Pick up the piece on UK tax rules for crypto staking rewards after its last sentence and carry it on.

─── Text ───

Crypto Staking Tax UK 2026: HMRC income and CGT rules
How HMRC taxes staking rewards in 2026: miscellaneous income at receipt, CGT on later disposal, plus liquid staking, validators and slashing.

Staking is the simplest area of UK crypto tax in concept and one of the easiest to mess up in practice. HMRC's position has been settled since 2022: rewards are miscellaneous income at the GBP value on the day they are received, and any later sale triggers a separate Capital Gains Tax calculation against that income figure. Get the receipt-date valuation right and the rest follows.
Are staking rewards taxable in the UK in 2026?
Income tax at receipt
The first tax event is income, not capital gains. Each reward is valued in GBP at the spot rate on the day it is unconditionally credited to your wallet. That GBP figure is added to your other miscellaneous income for the tax year and reported on the additional information pages of Self Assessment.
Income tax bands for 2025-26 are 20% in the basic rate band (up to £37,700 above the personal allowance), 40% in higher rate (up to £125,140), and 45% above. Scotland has different bands and an extra 21% intermediate rate; Welsh rates currently mirror England. Add the staking total to your salary, dividends and other income to find the marginal rate that applies.
The £1,000 trading allowance is available against miscellaneous income. If your total miscellaneous receipts (staking, mining, airdrops, casual side income) sit below £1,000 and you have no other reason to be in Self Assessment, you may not need to report. Above £1,000 you can deduct the allowance instead of actual expenses, whichever is more favourable.
CGT on later disposal
When you eventually sell, swap or spend the staked tokens, you compute capital gain or loss in the normal way. The cost basis is the GBP value at which the income was recognised. This avoids double taxation: the income value is taxed once as income, and only the appreciation above that value is taxed again as a capital gain.
For example, a reward worth £400 at receipt becomes £400 of income that year. Sell it eighteen months later for £500 and the £100 difference is your capital gain. If you sell for £300, the £100 difference is an allowable capital loss. The income tax bill on the £400 is not refundable; capital losses can be carried forward against future gains.

─── Given data ───

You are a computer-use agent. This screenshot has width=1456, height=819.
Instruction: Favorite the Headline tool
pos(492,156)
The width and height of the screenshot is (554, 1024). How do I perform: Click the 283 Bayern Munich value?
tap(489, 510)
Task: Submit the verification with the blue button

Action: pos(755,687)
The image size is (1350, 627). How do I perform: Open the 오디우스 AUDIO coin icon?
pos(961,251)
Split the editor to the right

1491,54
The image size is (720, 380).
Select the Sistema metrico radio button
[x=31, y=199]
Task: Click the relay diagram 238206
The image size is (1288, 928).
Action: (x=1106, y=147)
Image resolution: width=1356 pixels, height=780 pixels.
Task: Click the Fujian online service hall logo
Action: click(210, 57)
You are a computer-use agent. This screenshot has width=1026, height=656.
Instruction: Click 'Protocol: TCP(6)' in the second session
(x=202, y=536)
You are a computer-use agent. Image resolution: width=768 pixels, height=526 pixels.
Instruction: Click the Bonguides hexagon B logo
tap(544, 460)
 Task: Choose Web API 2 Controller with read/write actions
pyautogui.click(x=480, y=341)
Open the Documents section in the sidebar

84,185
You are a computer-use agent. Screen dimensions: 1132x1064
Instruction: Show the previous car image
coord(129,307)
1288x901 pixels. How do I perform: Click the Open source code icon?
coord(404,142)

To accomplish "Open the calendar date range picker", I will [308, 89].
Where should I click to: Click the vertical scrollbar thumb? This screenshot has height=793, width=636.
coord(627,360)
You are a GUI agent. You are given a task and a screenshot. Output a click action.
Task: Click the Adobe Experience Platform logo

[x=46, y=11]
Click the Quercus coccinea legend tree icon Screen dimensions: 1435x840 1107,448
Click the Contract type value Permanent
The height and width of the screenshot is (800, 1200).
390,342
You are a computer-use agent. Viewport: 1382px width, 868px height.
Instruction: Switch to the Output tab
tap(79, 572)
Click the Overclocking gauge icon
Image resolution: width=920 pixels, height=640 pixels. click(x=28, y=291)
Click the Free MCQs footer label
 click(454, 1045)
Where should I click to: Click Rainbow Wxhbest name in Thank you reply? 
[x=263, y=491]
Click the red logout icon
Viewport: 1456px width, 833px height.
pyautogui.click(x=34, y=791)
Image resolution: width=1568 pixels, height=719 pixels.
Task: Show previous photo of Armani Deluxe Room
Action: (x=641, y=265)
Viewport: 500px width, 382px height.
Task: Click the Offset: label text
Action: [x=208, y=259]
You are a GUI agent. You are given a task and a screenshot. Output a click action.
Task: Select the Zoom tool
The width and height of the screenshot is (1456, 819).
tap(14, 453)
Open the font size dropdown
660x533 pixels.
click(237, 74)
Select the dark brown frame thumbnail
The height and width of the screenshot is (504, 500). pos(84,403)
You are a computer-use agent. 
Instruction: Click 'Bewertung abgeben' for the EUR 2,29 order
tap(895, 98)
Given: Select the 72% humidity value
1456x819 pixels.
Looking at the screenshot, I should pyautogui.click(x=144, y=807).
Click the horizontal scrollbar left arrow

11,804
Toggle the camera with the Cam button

───

• Final result:
Liquid staking and stETH
Liquid staking products (Lido stETH, Rocket Pool rETH, Coinbase cbETH) introduce a wrapper token that represents your staked position. HMRC has not published a definitive ruling on these. Two defensible positions exist.
- Conservative. Treat ETH-to-stETH as a disposal of ETH and acquisition of stETH at GBP market value. Rebase rewards (Lido) or value-accrual rewards (Rocket Pool, Coinbase) are still miscellaneous income at receipt or as accrued.
- Pragmatic. Argue that beneficial ownership of the underlying ETH is preserved through the wrapper, so the swap is not a disposal. Rebase or accrual rewards remain income. Document the position in the Self Assessment white space.
Most filers take the conservative view because the wrapper token is plainly a different asset and HMRC's 2022 framework leans that way. The 2024 DeFi consultation may relax this, but is not yet law.
Exchange staking and pool staking
Coinbase, Binance Earn, Kraken and similar exchange products are taxed identically to on-chain staking. Rewards are miscellaneous income at the GBP value on the date credited to your account, and a CGT event arises when you sell. Pool staking through a third-party operator is the same: the operator's role does not change the tax character of the rewards.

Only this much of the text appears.